### What you will do:
Transcribe exactly the lines from the one containing "This screenshot has height=549, width=760." through the end of the entries, including both the first and the last, and nothing else.

Start of Input records

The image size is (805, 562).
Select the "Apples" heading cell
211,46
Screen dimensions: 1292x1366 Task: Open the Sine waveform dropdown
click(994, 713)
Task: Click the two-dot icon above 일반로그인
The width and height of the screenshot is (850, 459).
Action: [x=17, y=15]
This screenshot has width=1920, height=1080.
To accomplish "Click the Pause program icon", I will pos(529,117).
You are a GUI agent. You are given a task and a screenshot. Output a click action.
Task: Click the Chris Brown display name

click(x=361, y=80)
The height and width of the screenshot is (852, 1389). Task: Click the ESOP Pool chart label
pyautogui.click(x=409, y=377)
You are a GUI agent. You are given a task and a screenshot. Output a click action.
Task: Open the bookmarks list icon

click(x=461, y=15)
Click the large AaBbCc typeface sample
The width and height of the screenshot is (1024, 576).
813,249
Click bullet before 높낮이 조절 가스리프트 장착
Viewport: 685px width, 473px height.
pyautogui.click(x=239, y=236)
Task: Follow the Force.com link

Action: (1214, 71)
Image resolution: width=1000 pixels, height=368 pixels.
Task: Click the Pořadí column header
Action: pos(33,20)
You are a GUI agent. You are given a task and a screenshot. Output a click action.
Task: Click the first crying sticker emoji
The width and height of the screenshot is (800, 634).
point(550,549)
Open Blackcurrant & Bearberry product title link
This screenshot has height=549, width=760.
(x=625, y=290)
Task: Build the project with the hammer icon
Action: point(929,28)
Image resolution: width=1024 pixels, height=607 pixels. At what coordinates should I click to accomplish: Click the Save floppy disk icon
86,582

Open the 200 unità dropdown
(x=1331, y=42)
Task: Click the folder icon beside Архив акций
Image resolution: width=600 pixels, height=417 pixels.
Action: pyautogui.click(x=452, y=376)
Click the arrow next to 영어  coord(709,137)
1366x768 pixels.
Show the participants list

End of Input records

### Task output:
This screenshot has height=549, width=760.
(x=625, y=290)
Task: Build the project with the hammer icon
Action: point(929,28)
Image resolution: width=1024 pixels, height=607 pixels. At what coordinates should I click to accomplish: Click the Save floppy disk icon
86,582

Open the 200 unità dropdown
(x=1331, y=42)
Task: Click the folder icon beside Архив акций
Image resolution: width=600 pixels, height=417 pixels.
Action: pyautogui.click(x=452, y=376)
Click the arrow next to 영어  coord(709,137)
1366x768 pixels.
Show the participants list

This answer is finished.